MANILA — Interior Secretary Eduardo Año on Wednesday expressed his support to punish policemen involved in heinous crimes with death penalty if it is revived.
In an interview on ABS-CBN's TeleRadyo, Año said he was disappointed to hear crimes committed by uniformed personnel, such as that of the Tarlac murders that shocked the nation days before Christmas.
The "highest punishment" should be meted out for such crimes, he added.
“Hindi ako talaga natutuwa na itong mga pulis natin na nagpapatupad ng batas ay siya pa ang gagawa ng mga gan'yang karumaldumal na krimen. Sabi ko nga, kung ibabalik ang death penalty, dapat isama yang men in uniform na gumagawa ng heinous crimes,” the DILG chief said.
(I am not happy that our policemen, who are supposed to implement the law, are the ones involved in brutal crimes. I said before that if the death penalty be revived, we should include men in uniform who commit heinous crimes.)
Members of the police force involved in heinous crimes betray their sworn duty to protect Filipinos, he pointed out.
“Betrayal of sworn duty yan, betrayal of your badge yan. Parang kabaligtaran yung ginawa mo na dapat ikaw ang nagpapatupad ng kaayusan, ng batas,” he said.
(That is a betrayal of sworn duty, betrayal of badge. What you did is contrary to your duty of implementing law and order.)
Año said he hopes the death penalty bill would be passed swiftly to deter heinous crimes.
“Susuportahan natin 'yan at sana mas mabilis na maipasa yan. Tayo lang naman halos ang bansa dito sa Asia na walang death penalty lalo na sa larangan ng illegal drugs. Kailangan natin 'yan para mas lalong sumunod ang mga tao sa batas,” he said.
(We will support it so it could be passed swiftly. It is only our country that has no death penalty in Asia, most especially in punishing people involved with illegal drugs. We need that to make sure people would follow the law.)
“Para sa hanay ng ating men in uniform, mabigyan ng importansya kung anong role talaga nila sa ating pagseserbisyo para sa bayan,” he added.
(For our men in uniform, this would ensure that they would know their role in providing service to our nation.)
The revival of the death penalty was among Duterte's campaign promises in 2016, when he began pushing for the eradication of drug syndicates in the country.
Death penalty was initially allowed in the Philippines through Republic Act 7659 signed in 1993 by then President Fidel Ramos, but its imposition was abolished by a law in 2006 under the presidency of Gloria Macapagal-Arroyo, a devout Catholic.

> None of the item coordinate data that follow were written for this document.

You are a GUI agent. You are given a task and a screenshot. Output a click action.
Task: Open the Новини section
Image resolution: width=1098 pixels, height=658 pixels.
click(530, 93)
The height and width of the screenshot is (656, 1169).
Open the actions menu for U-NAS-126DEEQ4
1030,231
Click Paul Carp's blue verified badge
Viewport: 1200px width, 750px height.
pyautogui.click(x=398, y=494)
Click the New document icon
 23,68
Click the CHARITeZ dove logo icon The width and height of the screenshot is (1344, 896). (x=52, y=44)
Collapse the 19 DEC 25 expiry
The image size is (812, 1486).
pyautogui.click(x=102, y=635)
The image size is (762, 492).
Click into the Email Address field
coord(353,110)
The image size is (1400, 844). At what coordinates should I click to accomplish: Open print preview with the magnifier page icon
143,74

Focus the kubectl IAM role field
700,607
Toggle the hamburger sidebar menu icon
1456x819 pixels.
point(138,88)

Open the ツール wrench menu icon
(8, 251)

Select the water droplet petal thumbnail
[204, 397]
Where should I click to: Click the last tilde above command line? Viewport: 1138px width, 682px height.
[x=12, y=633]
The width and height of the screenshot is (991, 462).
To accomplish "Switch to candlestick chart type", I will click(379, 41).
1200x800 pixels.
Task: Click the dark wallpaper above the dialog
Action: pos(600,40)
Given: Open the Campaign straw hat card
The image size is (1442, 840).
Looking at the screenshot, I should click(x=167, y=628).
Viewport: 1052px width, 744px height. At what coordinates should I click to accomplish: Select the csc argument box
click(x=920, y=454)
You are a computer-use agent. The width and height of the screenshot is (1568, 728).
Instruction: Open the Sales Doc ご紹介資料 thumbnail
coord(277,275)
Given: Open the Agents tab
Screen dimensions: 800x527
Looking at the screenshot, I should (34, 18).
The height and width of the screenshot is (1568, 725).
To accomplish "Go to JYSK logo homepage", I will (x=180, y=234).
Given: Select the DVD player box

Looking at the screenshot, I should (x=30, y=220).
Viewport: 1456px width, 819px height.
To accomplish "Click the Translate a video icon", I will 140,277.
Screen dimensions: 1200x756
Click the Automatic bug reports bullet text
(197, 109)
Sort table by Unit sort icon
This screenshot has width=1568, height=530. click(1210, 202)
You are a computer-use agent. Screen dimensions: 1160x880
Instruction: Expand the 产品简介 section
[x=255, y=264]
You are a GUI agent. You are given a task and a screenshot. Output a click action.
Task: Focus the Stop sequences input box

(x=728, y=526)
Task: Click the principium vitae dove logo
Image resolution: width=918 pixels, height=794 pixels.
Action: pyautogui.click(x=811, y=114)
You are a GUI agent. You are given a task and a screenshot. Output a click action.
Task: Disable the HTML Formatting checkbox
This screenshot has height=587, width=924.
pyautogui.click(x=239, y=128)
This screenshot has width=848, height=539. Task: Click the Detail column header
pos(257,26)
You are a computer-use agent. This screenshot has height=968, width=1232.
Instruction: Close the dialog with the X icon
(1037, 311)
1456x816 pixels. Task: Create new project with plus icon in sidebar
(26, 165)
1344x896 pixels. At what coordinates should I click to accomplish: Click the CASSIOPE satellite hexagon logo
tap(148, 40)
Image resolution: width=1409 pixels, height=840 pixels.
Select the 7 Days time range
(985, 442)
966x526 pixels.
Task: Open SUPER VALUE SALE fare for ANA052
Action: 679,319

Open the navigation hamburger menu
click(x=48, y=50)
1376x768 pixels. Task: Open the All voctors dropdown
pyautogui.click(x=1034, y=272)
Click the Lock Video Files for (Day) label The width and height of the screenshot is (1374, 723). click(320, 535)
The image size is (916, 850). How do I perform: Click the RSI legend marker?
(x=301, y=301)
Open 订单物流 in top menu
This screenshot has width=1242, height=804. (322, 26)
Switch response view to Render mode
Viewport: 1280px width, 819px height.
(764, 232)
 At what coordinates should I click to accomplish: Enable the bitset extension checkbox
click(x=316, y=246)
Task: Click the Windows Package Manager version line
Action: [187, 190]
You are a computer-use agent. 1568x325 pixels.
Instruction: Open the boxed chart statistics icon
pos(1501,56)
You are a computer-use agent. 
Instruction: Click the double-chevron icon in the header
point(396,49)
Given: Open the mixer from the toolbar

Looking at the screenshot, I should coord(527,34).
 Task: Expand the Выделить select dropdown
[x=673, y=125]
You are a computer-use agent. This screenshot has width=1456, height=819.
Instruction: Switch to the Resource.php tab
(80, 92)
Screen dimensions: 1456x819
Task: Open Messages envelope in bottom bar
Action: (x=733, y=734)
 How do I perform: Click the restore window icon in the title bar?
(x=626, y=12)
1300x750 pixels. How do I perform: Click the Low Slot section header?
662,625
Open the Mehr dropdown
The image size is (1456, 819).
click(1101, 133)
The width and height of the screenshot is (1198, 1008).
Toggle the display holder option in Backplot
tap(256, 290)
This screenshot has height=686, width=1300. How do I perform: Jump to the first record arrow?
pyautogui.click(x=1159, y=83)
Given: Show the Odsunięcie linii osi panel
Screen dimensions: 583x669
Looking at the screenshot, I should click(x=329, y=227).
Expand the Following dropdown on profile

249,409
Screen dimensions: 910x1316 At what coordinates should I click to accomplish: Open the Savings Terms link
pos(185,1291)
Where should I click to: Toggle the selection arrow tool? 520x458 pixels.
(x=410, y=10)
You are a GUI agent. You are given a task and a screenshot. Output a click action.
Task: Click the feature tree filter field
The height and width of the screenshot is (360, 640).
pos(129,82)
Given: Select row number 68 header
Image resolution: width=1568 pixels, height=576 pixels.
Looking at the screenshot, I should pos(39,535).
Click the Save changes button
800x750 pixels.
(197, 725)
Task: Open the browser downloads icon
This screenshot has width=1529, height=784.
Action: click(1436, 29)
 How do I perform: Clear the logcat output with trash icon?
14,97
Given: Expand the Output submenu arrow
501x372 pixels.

According to a survey data from the Free Legal Assistance Group in May 2004, as quoted by the position paper of the Liberal Party in 2017, “an overwhelming number of death penalty inmates belong to the poorest of the poor.”
The political party also said that reimposing the death penalty in the Philippines would have damaging consequences, since the country’s justice system remains faulty.
Meanwhile, Año said the DILG already implemented thorough screening and review of each policeman's profile who had previous cases so they could be included in programs to reform them.
Police Staff Sgt. Jonel Nuezca, a policeman assigned at the Paranaque City police crime laboratory, shot dead last Sunday his unarmed neighbors in Paniqui, Tarlac, where he resides with his family, after a quarrel allegedly over the victims' use of an improvised cannon.